Pictures dark but I've been sick. Forgive me. I dig my hair. I DIG MY HAIR. The coolest part is I can abuse the shit out of it and it's not like extensions where jeez you gotta worry about tangles, my hair is one giant tangle. Its gorgeous. Is it ok to say you are gorgeous? Is it okay to feel beautiful? I do. Right now I do. Even though Im sick with runny drippy everything, even though I don't have a boyfriend in love with me, I feel pretty. I like long dangly bits of hair I do. Next will be a few pink dreads but not until I finish some filming for my next class. I've taken way too much time off for dreads/pearljam/sickness already.

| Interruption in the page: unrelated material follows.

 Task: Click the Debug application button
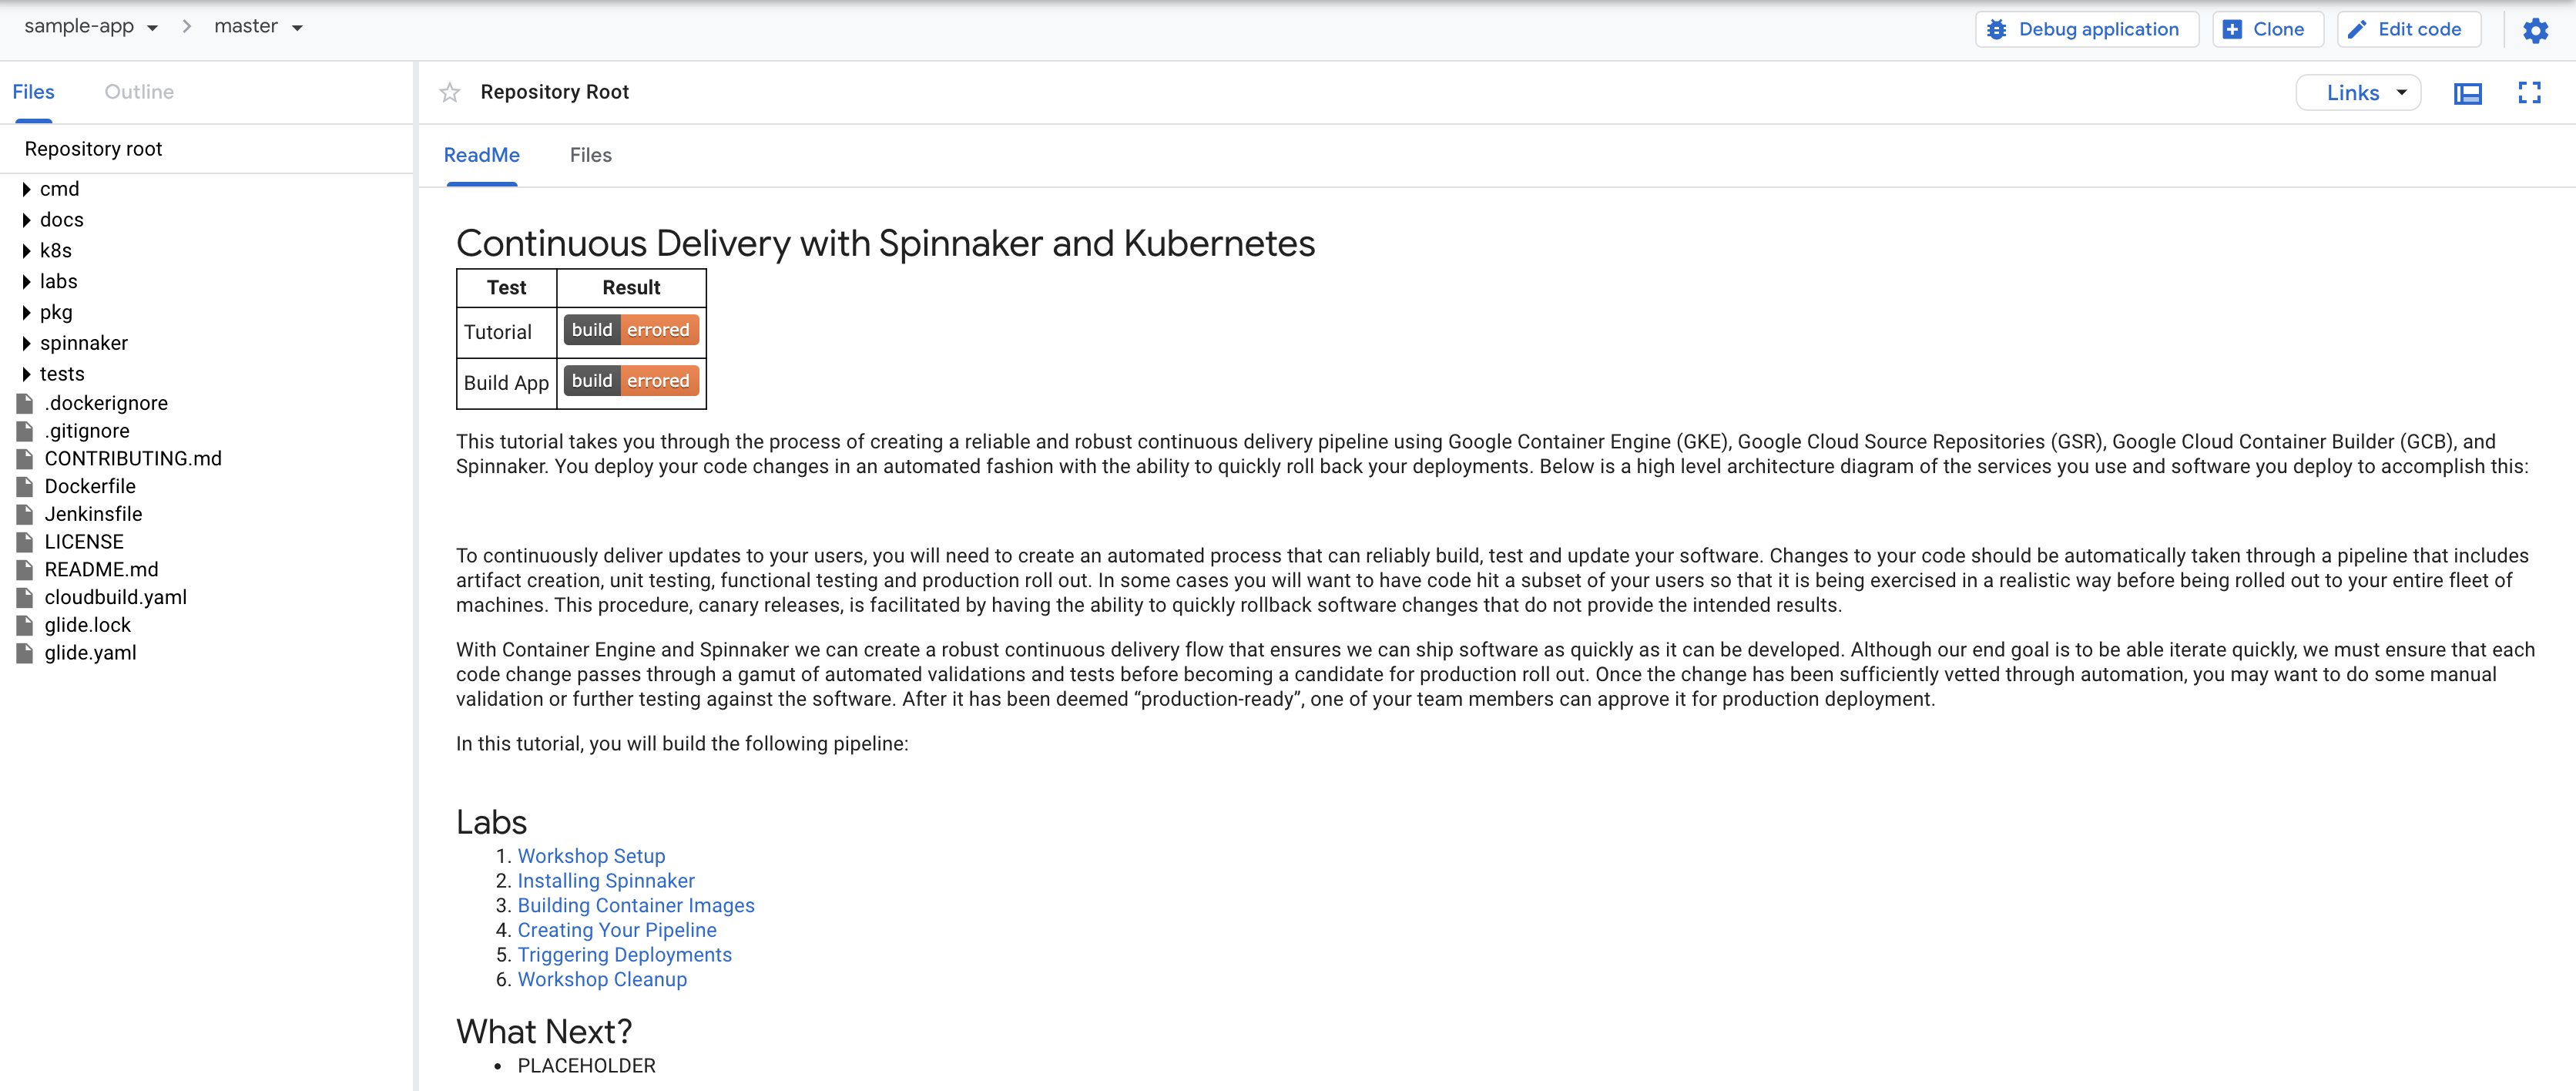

It's the most care free hair you can get. You wash it once a week, I wash my bangs every other day. It takes forever to dry even with the blow dryer. It is NOT heavy, inside each dread is puffs of air so they just look heavy. No heavier than having regular hair this long. And no pain at all. Only pain in putting them in.
I like that I can create what I want, when I want. Like a little god. Creation. Creating your life just the way you want it to be. So if you don't feel pretty today, what is your ideal beauty? Yes yes, you must be pretty on the inside or no matter what you do to the outside will never feel like enough, but be honest with yourself about how you want to be seen. I like hair. Im a Leo. I like a mane. To warm me, to snuggle me, to hide under, to swing in someone's face, to flirt with. Next also will be jewelry. Hair jewelry. There is no higher art then creating your life.